TEMPO.CO, Denpasar - Dibandingkan lukisan di atas kanvas, lukisan dengan medium kertas saat ini dianggap sebagai lukisan kelas dua. Padahal secara estetika, kertas memiliki kekuatan dan pesonanya sendiri yang tak bisa ditemukan di media yang lain.
Prihatin dengan kondisi tersebut, tiga pelukis Bali, yakni Made Kaek, Made Somadhita, dan Wayan Linggih terdorong untuk menggelar pameran lukisan khusus bermedium kertas. Pameran berlangsung di Santrian Galeri, Sanur, 25 April hingga 25 Juni 2014. "Diharapkan akan mengembalikan penghargaan komunitas seni rupa pada karya kertas," kata kurator galeri, Dollar Astawa, akhir pekan lalu.
Dollar menjelaskan dalam perkembangan awal seni rupa di Bali pada 1960-an, para pelukis lokal Bali sebenarnya lebih mengandalkan kertas sebagai medium lukisannya. Selain murah, kertas juga lebih mudah didapat. "Mereka juga bisa langsung menjualnya kepada para turis asing yang mulai berdatangan di kawasan Sanur," katanya.
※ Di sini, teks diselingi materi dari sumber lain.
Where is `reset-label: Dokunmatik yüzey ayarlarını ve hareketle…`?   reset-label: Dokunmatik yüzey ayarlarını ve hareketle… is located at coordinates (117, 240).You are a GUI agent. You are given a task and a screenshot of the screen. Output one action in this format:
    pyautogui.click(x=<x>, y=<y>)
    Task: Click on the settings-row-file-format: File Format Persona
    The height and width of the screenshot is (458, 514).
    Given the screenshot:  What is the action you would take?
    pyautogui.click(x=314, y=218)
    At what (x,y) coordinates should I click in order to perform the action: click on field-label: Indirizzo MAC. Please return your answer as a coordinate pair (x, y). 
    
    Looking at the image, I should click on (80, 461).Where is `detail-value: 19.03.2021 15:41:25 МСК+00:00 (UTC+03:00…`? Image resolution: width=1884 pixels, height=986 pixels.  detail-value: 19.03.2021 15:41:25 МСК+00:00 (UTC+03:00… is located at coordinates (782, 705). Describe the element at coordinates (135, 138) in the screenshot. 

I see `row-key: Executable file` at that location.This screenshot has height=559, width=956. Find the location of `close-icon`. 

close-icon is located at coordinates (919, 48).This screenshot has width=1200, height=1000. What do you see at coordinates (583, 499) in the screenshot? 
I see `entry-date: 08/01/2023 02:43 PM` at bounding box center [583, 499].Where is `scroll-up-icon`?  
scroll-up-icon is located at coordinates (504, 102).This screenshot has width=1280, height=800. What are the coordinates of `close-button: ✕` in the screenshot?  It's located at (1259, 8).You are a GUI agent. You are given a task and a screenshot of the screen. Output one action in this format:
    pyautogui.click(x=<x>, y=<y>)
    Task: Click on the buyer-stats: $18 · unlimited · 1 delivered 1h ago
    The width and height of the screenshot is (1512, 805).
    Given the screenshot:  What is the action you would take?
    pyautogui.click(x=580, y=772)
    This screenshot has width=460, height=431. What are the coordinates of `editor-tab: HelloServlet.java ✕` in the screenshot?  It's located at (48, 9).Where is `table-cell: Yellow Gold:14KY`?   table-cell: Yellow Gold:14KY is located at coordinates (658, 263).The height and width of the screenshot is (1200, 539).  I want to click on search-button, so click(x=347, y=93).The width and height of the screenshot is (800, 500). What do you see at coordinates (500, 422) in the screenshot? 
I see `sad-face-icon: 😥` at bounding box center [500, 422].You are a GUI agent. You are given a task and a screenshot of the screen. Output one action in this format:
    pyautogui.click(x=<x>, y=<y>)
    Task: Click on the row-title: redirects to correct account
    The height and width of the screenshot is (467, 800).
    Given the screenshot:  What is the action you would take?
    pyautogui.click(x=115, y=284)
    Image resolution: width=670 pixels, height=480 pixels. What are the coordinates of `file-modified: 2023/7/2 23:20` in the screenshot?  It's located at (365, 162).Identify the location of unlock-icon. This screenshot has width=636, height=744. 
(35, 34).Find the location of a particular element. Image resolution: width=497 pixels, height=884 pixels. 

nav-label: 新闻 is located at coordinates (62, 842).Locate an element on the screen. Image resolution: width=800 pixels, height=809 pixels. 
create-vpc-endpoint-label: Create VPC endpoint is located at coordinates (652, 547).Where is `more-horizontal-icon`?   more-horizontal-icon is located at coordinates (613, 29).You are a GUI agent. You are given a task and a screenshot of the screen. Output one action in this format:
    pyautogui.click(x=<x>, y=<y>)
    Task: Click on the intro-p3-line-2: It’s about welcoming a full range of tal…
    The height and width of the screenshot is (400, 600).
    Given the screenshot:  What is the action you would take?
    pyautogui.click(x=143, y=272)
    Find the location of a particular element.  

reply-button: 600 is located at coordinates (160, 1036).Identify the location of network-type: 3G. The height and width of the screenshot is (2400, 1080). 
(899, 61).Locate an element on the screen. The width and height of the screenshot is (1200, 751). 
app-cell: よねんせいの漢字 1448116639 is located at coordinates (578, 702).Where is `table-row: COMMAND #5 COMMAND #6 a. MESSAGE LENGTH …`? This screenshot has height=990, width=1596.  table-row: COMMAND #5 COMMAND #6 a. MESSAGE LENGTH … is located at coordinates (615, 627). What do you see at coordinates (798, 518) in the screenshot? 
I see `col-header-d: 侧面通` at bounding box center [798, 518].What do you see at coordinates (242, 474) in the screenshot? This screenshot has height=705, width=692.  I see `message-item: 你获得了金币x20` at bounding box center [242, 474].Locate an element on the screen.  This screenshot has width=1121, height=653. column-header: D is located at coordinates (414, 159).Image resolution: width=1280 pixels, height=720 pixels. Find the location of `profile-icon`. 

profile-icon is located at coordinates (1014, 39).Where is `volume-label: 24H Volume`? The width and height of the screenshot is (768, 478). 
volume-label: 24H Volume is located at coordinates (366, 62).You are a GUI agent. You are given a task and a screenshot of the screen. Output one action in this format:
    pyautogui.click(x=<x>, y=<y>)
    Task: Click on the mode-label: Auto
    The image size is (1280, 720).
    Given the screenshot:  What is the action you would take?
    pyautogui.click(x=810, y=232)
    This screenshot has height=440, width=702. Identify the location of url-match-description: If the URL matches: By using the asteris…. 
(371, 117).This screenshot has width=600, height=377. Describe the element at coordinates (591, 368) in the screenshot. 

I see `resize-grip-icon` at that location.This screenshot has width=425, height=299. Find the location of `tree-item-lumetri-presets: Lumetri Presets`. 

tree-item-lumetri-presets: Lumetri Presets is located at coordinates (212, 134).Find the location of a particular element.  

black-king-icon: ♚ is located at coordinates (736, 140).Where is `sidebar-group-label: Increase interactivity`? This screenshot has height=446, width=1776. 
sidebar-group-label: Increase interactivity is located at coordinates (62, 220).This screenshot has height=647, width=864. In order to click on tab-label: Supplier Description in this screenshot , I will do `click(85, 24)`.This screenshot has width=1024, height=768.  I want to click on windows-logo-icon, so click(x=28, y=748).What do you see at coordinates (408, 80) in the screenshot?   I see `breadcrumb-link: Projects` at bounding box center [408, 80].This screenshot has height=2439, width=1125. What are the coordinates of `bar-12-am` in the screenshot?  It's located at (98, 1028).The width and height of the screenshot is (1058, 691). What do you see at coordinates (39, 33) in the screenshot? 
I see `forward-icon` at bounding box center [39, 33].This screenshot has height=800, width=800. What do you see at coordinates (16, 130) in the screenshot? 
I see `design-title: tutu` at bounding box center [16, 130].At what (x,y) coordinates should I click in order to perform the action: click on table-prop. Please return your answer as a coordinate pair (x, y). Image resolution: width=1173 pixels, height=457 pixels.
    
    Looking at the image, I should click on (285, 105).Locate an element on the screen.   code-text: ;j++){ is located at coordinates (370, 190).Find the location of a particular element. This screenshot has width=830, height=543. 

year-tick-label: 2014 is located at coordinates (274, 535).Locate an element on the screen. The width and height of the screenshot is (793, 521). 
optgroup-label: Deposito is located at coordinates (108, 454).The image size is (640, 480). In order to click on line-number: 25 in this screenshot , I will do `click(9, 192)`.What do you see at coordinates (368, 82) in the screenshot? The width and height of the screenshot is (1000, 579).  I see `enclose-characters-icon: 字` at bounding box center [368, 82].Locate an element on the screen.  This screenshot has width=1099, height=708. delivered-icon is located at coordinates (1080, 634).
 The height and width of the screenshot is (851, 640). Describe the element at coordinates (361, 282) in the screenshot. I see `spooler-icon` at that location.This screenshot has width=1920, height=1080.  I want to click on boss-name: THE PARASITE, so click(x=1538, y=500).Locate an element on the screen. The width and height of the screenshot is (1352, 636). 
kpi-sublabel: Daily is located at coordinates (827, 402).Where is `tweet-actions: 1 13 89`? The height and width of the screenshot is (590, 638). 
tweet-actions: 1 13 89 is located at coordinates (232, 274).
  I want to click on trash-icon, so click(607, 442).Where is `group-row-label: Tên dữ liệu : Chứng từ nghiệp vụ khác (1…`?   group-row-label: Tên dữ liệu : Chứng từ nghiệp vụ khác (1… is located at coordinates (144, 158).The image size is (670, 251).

Masuknya para pelukis asing ke Bali yang memperkenalkan medium kanvas kemudian menciptakan kasta baru, seolah-olah lukisan hanya sah kalau diterapkan di atas kanvas. Para kolektor seni rupa dan pedagang lukisan kemudian mendorong pelukis untuk hanya menggunakan kanvas. "Mereka kemudian yang membelikan kanvas dan sekaligus membatasi kreasi mereka," ujarnya.
Dalam pameran itu, masing-masing pelukis menampilkan lukisan dengan gaya yang berbeda. Made Kaek tampil dengan gaya abstrak figuratif yang mendekontruksi penampilan dan tubuh manusia menjadi bentuk-bentuk khayali. Ini berbeda dengan Wayan Linggih yang lebih suka mendeformasi wajah manusia sesuai dengan tafsirannya terhadap wajah yang menurutnya selalu menyimpan sebuah misteri. Adapun Made Somadhita asyik dengan perenungan terhadap keindahan alam dan suasana yang ditampilkan secara natural.
Made Kaek menuturkan medium kertas sesungguhnya memberikan kemudahan bagi pelukis untuk bereksplorasi dalam keadaan apapun karena bisa ditemukan dimana saja. "Seperti menghidupkan kenangan masa kanak-kanak ketika kita masih sangat bebas melukis apapun kemauan kita," ujarnya. Dia yakin, nilai estetis kertas tidak mungkin ditemukan pada media lain. Masalahnya hanya menghapus kesan rendah diri saat ingin mengoleksi lukisan semacam itu.